Tuesday, June 21, 2016

Menapaktilasi Perjalanan Pak Subuh Dari Stasiun ke Stasiun

TANGGAL 22 Juni setiap tahun, para anggota Perkumpulan Persaudaraan Kejiwaan Susila Budhi Dharma (PPK SUBUD) memperingati hari lahirnya Bapak Muhammad Subuh Sumohadiwidjojo. Lahir di Desa Kedungjati, Kecamatan Kedungjati, Karesidenan Semarang (sekarang masuk Kabupaten Grobogan), Jawa Tengah, pada 22 Juni 1901 dan meninggal di Jakarta pada 23 Juni 1987, Pak Subuh merupakan penerima pertama dari Latihan Kejiwaan, pada tahun 1925, dan pendiri perkumpulan SUBUD di Jogjakarta, 1 Februari 1947.

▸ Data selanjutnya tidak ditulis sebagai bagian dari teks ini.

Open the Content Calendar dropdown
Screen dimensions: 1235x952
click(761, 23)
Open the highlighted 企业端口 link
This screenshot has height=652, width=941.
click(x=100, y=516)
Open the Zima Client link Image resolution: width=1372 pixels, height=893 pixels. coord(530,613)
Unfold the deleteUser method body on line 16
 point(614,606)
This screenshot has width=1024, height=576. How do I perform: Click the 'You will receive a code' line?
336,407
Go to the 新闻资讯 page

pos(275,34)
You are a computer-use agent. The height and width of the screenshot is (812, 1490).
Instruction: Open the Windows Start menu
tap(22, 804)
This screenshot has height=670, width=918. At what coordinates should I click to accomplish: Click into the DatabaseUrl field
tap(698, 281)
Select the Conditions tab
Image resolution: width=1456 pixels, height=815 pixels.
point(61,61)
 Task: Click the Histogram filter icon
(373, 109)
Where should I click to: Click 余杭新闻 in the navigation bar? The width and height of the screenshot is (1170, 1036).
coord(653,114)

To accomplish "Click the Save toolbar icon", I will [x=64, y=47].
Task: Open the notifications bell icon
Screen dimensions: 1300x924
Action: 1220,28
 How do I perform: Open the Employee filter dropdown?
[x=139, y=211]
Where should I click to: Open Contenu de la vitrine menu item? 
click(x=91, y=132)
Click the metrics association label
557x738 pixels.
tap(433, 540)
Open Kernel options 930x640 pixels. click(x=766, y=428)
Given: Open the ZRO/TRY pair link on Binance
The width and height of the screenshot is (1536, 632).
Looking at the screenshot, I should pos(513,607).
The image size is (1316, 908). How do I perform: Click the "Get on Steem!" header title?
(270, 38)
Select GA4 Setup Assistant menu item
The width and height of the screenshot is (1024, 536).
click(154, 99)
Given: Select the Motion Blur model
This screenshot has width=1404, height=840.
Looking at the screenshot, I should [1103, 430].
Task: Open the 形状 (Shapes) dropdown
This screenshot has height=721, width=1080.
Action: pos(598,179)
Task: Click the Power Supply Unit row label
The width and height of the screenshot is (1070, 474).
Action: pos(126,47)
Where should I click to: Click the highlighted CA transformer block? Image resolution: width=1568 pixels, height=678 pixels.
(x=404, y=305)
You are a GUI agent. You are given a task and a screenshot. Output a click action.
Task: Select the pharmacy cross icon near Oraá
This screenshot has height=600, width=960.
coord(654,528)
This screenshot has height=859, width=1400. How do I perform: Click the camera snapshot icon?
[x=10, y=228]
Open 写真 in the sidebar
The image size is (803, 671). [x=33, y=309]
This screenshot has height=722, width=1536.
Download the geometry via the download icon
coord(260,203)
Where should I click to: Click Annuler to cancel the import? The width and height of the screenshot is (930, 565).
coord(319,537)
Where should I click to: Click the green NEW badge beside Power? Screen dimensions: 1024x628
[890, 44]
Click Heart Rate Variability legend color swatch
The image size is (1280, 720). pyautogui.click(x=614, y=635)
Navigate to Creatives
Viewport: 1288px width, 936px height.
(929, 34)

Sebagai pehobi kereta api (railfan) yang juga anggota SUBUD, saya lebih tertarik untuk memperingati hari lahir Pak Subuh dengan menapaktilasi perjalanan beliau “dari stasiun ke stasiun”. Ya, di samping menyebarluaskan Latihan Kejiwaan ke lebih dari 75 negara di dunia sejak tahun 1957, Pak Subuh sebenarnya lekat dengan sejarah perkeretaapian Indonesia, karena beliau sempat berkarir cukup lama di badan usaha kereta api (KA) swasta Hindia Belanda, Nederlandsch Indische Spoorweg Maatschappij (NIS).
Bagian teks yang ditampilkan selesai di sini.